- Super Dragon: The Bruce Lee Story (1974, starring Bruce Li) is often credited as being the first entry in Bruceploitation.
- Years active: 1974–1982
- Location: China, Japan, South Korea, United States
- Major figures: Bruce Li; Bruce Le; Dragon Lee;
- Influences: Exploitation film; martial arts film;
- Influenced: Jackie Chan; Stephen Chow; Sammo Hung; Quentin Tarantino;

= Bruceploitation =

Exploitation film subgenre focused on Bruce Lee

Bruceploitation (a portmanteau of "Bruce Lee" and "exploitation") is an exploitation film subgenre that emerged after the death of martial arts film star Bruce Lee in 1973, during which time filmmakers from Hong Kong, Taiwan and South Korea cast Bruce Lee look-alike actors ("Lee-alikes") to star in imitation martial arts films, in order to exploit Lee's sudden international popularity. Bruce Lee look-alike characters also commonly appear in other media, including anime, comic books, manga, and video games.

==History==
When martial arts film star Bruce Lee died on July 20, 1973, he was Hong Kong's most famous martial arts actor, known for his roles in six feature-length Hong Kong martial arts films in the early 1970s: Lo Wei's The Big Boss (1971) and Fist of Fury (1972); Golden Harvest's The Way of the Dragon (1972) and the incomplete film Game of Death (1972), both directed and written by Lee; and Golden Harvest / Warner Brothers' Enter the Dragon (1973) and Game of Death: The Clouse Cut (1978), both films directed by Robert Clouse.
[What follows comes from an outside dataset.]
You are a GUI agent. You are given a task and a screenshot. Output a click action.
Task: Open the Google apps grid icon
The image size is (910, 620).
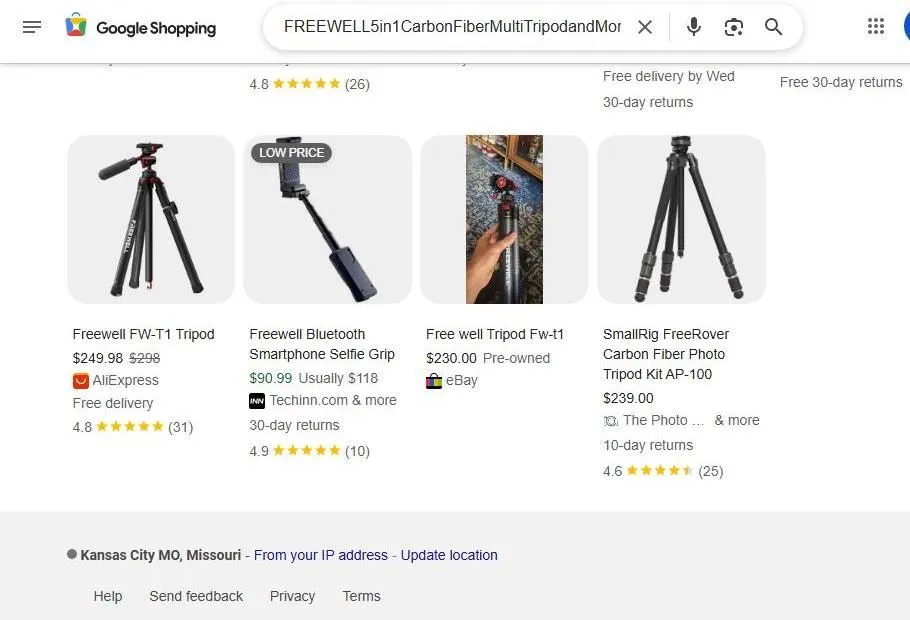click(x=877, y=25)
When Enter the Dragon became a box office success worldwide, many Hong Kong studios feared that a movie without their most famous star in it would not be financially successful and decided to play on Lee's sudden international fame by making movies that sounded like Bruce Lee starring vehicles. They cast actors who looked like Lee and changed their screen names to variations of Lee's name, such as Bruce Li and Bruce Le.

==Actors==
After Bruce Lee's death, many actors assumed Lee-like stage names. Bruce Li (小龍 from his real name Ho Chung Tao 何宗道), Bruce Chen, Bruce Lai (real name Chang Yi-Tao), Bruce Le (小龍 from his real name Wong Kin Lung, 黃建龍), Bruce Lie, Bruce Leung, Saro Lee, Bruce Ly, Bruce Thai, Brute Lee, Myron Bruce Lee, Lee Bruce, and Bruce Lei / Dragon Lee (real name Moon Kyoung-seok) were hired by studios to play Lee-styled roles. Bruce Li appeared in Bruce Lee Against Supermen, in which he stars as Kato, assistant of the Green Hornet, a role originally played by the real Bruce Lee.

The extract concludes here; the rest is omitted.